PAYE operation: international employments: employers ‘presence in UK’
Arrivals in the UK
One of the deciding factors on the operation of PAYE is whether the employer who makes the payment on account of wages or salary has a tax presence in the UK. The decision in Oceanic 56 TC 183 makes it clear that there is a territorial limitation to PAYE which restricts it to cases where the employer has a ‘tax presence’ here.
For PAYE compliance purposes, it does not matter whether any corporation tax liability actually arises on the UK presence of the employer. It is sufficient that a tax presence exists.
HMRC regards a branch or agency in the UK, or a UK representative office, as establishing a tax presence.
However, we would not regard an overseas employer as having a tax presence in the UK simply because there are employees in the UK. For example, an overseas concern may employ sales staff in the UK who simply travel around from their private residences to seek orders. We would not say that there was an employer tax presence at the private address. An overseas employer may also use professional services in the UK, for example banking or legal services. Again, we would not say that this was a tax presence in the UK.

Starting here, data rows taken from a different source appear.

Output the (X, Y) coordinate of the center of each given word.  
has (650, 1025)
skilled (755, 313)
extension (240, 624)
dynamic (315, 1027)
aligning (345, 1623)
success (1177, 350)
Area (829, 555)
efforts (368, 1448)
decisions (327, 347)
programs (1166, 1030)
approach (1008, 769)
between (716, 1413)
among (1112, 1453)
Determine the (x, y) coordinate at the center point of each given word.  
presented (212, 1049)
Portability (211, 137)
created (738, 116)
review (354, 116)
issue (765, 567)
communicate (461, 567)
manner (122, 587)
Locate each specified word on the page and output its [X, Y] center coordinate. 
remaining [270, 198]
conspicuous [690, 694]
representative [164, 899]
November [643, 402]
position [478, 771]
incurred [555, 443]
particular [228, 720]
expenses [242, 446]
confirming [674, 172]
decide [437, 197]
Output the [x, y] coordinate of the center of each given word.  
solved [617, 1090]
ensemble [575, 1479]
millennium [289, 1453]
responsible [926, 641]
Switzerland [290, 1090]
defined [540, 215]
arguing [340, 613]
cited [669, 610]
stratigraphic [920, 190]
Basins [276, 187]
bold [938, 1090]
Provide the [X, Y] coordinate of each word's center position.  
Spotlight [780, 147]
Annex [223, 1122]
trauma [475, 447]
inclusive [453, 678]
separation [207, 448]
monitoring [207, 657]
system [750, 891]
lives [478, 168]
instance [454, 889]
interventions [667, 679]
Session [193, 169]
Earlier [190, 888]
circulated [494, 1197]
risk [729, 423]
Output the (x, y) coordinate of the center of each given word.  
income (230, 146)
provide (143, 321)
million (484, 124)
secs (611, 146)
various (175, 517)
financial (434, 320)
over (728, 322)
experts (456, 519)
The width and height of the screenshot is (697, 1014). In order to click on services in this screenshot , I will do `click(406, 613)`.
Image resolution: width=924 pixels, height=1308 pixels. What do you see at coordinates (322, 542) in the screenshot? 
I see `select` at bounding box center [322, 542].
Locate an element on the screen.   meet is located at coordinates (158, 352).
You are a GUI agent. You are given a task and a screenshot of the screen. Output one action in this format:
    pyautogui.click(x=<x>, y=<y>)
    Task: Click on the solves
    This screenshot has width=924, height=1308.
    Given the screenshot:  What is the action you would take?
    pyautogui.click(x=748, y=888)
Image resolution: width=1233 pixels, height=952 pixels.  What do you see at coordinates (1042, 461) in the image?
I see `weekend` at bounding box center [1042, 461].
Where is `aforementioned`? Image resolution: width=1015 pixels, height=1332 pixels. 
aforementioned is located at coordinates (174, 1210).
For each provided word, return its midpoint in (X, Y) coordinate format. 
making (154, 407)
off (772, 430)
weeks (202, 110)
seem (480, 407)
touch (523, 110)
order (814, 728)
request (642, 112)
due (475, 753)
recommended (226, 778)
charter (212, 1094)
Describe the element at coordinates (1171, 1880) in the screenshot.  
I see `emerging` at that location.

For there to be a tax presence, we need to show there is something in the UK similar to a branch or agency, office or establishment. Essentially, we need a UK address where we can contact the employer, send PAYE literature and, if necessary, enforce compliance.
Cases where doubt exists as to whether PAYE is appropriate should be referred to Personal Tax Customer, Product & Process, PAYE Technical, Shipley, for advice before it is agreed that Direct Collection procedures can be applied.
Once we can show a tax presence, we can look to that presence to operate PAYE even if payments to employees in the UK are not made from the UK. For example, even if the UK employees of a UK branch or agency are paid by a part of the organisation outside the UK, we would still require the branch to operate PAYE.